EXCERPT |
Start of Block

Boris Johnson’s civil service job cuts are ambitious – and ideological
In Stoke on Thursday to discuss the cost of living crisis, Boris Johnson told his cabinet: “Folks, we’re going to get through this … jobs, jobs, jobs is the answer.” Just hours later, it emerged that almost one in five civil servants are set to lose theirs.
Rishi Sunak’s spending review last October had already set an aim of returning to 2019-20 levels of Whitehall staffing – pre-pandemic levels – by 2025; but this new pledge would see the civil service back to its pre-Brexit size.
It is the only the latest in a long line of efficiency drives aimed at slimming down Whitehall. Tony Blair and Gordon Brown commissioned businessman Sir Peter Gershon to recommend ways the civil service could be leaner.
One of his recommendations when the report was published in 2004 was a reduction of more than 70,000 civil service posts – as well as large-scale redeployment from backroom to frontline roles.
When the Conservative-Liberal Democrat coalition arrived in 2010, pledging to repair the damage done to the public finances by the global financial crisis (or as they would have it, by Gordon Brown), civil service job cuts were a central part of its austerity strategy. Frances Maude was brought in to recommend reforms.
The size of the civil service declined sharply throughout the coalition’s period in office, from a peak of around 490,000 in 2009, to fewer than 390,000 before the EU referendum in 2016.
As the cuts intensified, there were growing strains in some departments – as well as stories of seasoned experts being hired back into departments as consultants at a higher cost.
Alex Thomas, of the Institute for Government, points to the Department of Health and Defra as departments where crucial expertise was lost in repeated efficiency drives and subsequently came to be needed.
Of Defra, he says: “It was a department that had to rebuild quite significantly from 2016 onwards, and some of the people who really knew the ins and outs of EU regulations in the environmental and agricultural field were not there any more.”
After Brexit, the number of civil servants surged almost back to 2009 levels, as the government tooled up to negotiate the UK’s exit with a full-blown Brexit department – since dismantled – and took on tasks it had long subcontracted to the EU, such as trade negotiation.
Nevertheless, Johnson’s target of 91,000 job cuts is an ambitious one. The latest official figures show there were 475,020 full-time equivalent staff in the civil service in December – so success would mean 19% of them leaving the payroll.
The policy serves more than one purpose: it aims to save money, at a time when Rishi Sunak is reluctant to open the purse strings; and fits with the Johnson government’s ideological suspicion that the public sector is stuffed with pettifogging remainers.
Johnson’s former chief adviser Dominic Cummings was fighting his own personal war against the Whitehall “blob” before he was ejected in November 2020, but senior ministers have continued to attack civil servants publicly.
Johnson himself recently complained of a “post-Covid work-from-home mañana culture,” while the Tory chair, Oliver Dowden, urged civil servants to “get off their Pelotons and back to their desks”.

End of Block

EXTRACTED RECORDS |
Start of Block

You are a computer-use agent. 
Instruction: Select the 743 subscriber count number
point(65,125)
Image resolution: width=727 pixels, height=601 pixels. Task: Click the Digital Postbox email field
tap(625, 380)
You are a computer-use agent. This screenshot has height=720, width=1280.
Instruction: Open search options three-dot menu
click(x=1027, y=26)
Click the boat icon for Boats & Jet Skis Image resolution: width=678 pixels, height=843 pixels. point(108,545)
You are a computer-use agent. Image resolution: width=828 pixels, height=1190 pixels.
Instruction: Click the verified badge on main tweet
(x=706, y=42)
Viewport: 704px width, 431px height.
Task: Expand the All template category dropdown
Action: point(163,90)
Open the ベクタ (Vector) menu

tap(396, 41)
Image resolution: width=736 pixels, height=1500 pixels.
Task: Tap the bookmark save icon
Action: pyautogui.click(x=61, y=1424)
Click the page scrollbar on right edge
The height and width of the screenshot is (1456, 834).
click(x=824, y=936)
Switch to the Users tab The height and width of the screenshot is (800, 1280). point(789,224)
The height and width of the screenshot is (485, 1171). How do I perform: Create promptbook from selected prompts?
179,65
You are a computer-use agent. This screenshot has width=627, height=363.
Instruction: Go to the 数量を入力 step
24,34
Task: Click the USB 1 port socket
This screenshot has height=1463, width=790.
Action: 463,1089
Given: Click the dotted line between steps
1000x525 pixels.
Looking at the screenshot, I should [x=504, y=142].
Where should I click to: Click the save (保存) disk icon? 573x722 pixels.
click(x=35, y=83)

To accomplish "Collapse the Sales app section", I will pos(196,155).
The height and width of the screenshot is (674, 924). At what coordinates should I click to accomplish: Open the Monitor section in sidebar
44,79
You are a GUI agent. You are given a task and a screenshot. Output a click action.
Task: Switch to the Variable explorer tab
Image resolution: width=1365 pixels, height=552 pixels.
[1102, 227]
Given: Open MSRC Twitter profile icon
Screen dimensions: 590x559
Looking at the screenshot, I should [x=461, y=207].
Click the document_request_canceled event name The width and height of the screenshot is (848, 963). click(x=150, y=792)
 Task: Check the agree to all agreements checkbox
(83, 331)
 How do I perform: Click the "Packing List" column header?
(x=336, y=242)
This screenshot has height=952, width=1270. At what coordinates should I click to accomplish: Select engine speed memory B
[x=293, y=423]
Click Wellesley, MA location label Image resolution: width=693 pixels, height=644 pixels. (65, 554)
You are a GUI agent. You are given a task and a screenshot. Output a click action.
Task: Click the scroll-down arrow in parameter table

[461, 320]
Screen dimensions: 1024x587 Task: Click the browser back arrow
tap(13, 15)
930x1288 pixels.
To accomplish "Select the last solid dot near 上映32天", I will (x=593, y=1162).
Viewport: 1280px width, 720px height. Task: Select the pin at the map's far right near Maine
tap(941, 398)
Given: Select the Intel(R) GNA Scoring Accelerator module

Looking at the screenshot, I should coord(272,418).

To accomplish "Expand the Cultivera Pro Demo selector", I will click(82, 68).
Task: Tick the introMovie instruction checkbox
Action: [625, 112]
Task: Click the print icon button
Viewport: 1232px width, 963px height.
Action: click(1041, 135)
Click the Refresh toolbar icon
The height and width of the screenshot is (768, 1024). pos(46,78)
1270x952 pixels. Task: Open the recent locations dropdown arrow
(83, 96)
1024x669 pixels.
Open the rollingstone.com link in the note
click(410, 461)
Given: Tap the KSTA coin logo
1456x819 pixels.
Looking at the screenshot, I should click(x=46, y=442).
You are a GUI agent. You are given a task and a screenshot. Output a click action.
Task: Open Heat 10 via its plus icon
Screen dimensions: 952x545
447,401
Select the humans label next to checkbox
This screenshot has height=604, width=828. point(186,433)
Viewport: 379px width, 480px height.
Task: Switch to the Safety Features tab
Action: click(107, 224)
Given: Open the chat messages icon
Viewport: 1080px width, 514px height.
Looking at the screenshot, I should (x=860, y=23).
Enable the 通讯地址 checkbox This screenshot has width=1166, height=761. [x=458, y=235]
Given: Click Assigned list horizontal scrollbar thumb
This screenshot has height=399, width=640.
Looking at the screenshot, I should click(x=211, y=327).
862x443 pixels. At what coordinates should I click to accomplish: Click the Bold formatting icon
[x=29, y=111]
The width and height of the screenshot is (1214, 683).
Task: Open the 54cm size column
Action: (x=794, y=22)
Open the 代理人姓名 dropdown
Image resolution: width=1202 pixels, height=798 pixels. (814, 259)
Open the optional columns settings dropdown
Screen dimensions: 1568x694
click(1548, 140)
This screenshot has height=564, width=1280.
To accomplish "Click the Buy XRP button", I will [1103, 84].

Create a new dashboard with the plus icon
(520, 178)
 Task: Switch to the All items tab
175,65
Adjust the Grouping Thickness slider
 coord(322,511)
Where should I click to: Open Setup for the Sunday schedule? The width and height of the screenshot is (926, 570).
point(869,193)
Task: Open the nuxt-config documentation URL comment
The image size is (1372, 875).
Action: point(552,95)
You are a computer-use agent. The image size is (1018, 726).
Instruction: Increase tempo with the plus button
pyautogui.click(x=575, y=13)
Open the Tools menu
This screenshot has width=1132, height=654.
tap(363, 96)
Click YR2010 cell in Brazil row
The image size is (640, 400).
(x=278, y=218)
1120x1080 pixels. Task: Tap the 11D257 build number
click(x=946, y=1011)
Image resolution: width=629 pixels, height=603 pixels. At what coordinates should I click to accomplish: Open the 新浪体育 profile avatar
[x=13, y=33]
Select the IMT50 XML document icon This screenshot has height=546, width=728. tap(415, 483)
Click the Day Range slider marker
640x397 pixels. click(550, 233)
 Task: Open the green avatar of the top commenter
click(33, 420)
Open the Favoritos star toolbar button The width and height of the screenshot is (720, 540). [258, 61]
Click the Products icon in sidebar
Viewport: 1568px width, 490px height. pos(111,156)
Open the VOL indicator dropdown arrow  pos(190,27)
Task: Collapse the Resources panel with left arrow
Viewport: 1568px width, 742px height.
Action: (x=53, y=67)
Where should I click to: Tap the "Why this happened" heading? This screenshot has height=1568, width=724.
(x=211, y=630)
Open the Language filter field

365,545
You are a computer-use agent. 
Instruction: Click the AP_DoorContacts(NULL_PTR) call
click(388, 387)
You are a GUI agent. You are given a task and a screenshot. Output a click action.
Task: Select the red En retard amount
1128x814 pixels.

End of Block

WHAT IS REQUIRED |
Copy the part of the article on civil service job cuts starting with "Of Defra, he" and going on through "leaving the payroll.". The listing above is separate from the article on civil service job cuts.

EXERCISE OUTPUT |
Of Defra, he says: “It was a department that had to rebuild quite significantly from 2016 onwards, and some of the people who really knew the ins and outs of EU regulations in the environmental and agricultural field were not there any more.”
After Brexit, the number of civil servants surged almost back to 2009 levels, as the government tooled up to negotiate the UK’s exit with a full-blown Brexit department – since dismantled – and took on tasks it had long subcontracted to the EU, such as trade negotiation.
Nevertheless, Johnson’s target of 91,000 job cuts is an ambitious one. The latest official figures show there were 475,020 full-time equivalent staff in the civil service in December – so success would mean 19% of them leaving the payroll.